1、质粒干粉(常温运输,存于-20度,90天保质期,请务必转化挑单克隆培养,不要直接使用和测序)
①收到质粒干粉后请先5000rpm离心1min,再加入20μl ddH2O去离子水溶解质粒;
②取1支100μl 感受态于冰上解冻10min,加入2μl质粒,再冰浴30min后,42℃热激60s,不要搅动,再冰浴2min;(从第二步开始均要在超净工作台中无菌操作)

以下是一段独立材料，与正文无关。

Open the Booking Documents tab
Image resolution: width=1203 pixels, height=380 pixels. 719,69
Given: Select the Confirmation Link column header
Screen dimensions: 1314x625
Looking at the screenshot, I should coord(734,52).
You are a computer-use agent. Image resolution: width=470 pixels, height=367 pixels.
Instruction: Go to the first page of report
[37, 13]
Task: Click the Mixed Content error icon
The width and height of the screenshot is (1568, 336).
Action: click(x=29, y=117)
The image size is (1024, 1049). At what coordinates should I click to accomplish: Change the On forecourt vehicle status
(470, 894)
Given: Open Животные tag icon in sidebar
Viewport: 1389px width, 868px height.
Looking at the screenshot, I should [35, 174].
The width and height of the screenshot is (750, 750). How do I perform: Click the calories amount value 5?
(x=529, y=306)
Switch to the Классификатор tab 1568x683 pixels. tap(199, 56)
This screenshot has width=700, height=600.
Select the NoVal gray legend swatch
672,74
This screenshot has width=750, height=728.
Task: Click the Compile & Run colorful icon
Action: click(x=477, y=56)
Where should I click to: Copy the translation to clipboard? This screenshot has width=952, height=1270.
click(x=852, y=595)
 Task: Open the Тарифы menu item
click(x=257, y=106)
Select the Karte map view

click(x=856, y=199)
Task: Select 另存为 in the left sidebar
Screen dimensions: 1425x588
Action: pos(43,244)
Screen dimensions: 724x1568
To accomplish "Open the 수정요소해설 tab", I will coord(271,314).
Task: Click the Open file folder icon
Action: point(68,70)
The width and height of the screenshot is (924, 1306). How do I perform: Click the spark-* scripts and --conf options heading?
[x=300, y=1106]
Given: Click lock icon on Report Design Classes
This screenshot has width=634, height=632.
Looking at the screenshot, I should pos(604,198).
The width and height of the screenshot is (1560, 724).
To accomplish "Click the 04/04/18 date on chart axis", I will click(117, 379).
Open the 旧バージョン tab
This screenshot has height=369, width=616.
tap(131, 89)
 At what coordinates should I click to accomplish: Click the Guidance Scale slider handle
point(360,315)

③加入900μl无抗的LB液体培养基,180rpm震荡37℃培养45min;
④6000rpm离心5min,仅留100μl上清液重悬细菌沉淀,并涂布至目标质粒抗性的LB平板上;(可使用本平台的平板涂布专用玻璃珠进行涂布,可以比传统涂布方法获得更多转化子)
⑤将平板正向培养1h,再倒置37℃培养14h。如果要求是30度则培养20h;
(菌落过多则将质粒稀释后再转化。没有菌落则加入10μl质粒转化。另不要直接转表达感受态,要先转克隆感受态,重提质粒后再导入表达感受态)
⑥挑取单菌落至LB液体培养基中,加入对应抗生素,220rpm震荡培养14h,根据实验需要和质粒提取试剂盒说明书提取质粒。
2、甘油菌种(冰袋运输,存于-80℃,保质期90天,请务必划线挑单克隆培养)
四区划线后挑单菌落培养,酵母菌需要先液体复苏再四区划线,再挑单菌落液体培养。
3、穿刺菌种(冰袋运输,存于4℃,保质期7天)
穿刺接种,液体培养后四区划线,再挑单菌落液体培养。
4、菌落平板(冰袋运输,存于4℃,保质期7天)
直接挑取单菌落至液体培养基中。
5、液体质粒(冰袋运输,存于-20℃,保质期90天)
单独提取的液体质粒收到后可直接使用。
6、滤纸质粒(常温运输,存于-20度,90天保质期,请务必转化挑单克隆培养,不要直接使用和测序)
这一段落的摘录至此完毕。